The four-feet-long model of the SS Eskdene was built by Bartram & Sons at Sunderland in 1934, along with the ship itself.
Five years later, on December 7, 1939, the vessel was torpedoed off the mouth of the Tyne.
Fortunately, her cargo of Norwegian timber prevented her from sinking and she was successfully towed to port and repaired.
Then, less than two years later, on April 8, 1941, she was torpedoed by the German submarine, U 107, 200 miles off the Azores.
Captain William Thomas and her 38 crew had been allowed to abandon ship beforehand and were rescued by the SS Penhale.
According to auctioneers Bonhams: “The Eskdene shares the dubious distinction of being the first ship sunk in the most successful U Boat cruise of the Second World War.
“U107’s cruise, from March 29 to June 1, 1941, is recorded as the largest haul by any U boat Commander: fourteen ships with a total of 86,699 tons, were sent to the bottom.”
The German submarine was eventually sunk with all hands in the Bay of Biscay on August 14, 1944 – the killer blow was struck by depth charges from a Sunderland aircraft.

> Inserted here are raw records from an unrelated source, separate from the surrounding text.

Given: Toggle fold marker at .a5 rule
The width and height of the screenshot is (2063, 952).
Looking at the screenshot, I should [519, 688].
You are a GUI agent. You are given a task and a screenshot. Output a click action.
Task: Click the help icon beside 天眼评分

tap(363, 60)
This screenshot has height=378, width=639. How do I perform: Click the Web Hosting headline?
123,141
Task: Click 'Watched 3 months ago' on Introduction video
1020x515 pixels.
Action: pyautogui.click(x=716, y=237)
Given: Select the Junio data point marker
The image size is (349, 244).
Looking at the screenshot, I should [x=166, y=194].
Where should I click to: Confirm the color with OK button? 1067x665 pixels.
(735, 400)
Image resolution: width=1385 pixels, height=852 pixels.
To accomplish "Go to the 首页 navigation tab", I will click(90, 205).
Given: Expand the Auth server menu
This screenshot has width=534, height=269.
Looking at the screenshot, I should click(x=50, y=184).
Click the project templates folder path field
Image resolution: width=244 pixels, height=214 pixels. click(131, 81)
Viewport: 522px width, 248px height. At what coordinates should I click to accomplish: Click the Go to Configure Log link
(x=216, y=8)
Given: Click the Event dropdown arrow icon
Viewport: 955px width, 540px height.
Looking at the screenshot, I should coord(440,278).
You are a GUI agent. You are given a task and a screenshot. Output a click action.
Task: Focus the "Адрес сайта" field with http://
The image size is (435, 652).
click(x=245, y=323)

Lionel Willis, a marine models expert at Bonhams, said: “Dockyard or builder’s models of newly constructed vessels are very popular with collectors, especially from the period between the wars, when the quality of finish and the detailing were of high quality. This lavish attention to detail, which can be seen on this model of a Sunderland steam ship, reflects the pride of workmanship at the shipyard. It would have taken a principal place in the owner’s boardroom.”
The model of the SS Eskdene had been expected to sell for between £6,000 and £8,000 before being snapped up by an overseas buyer.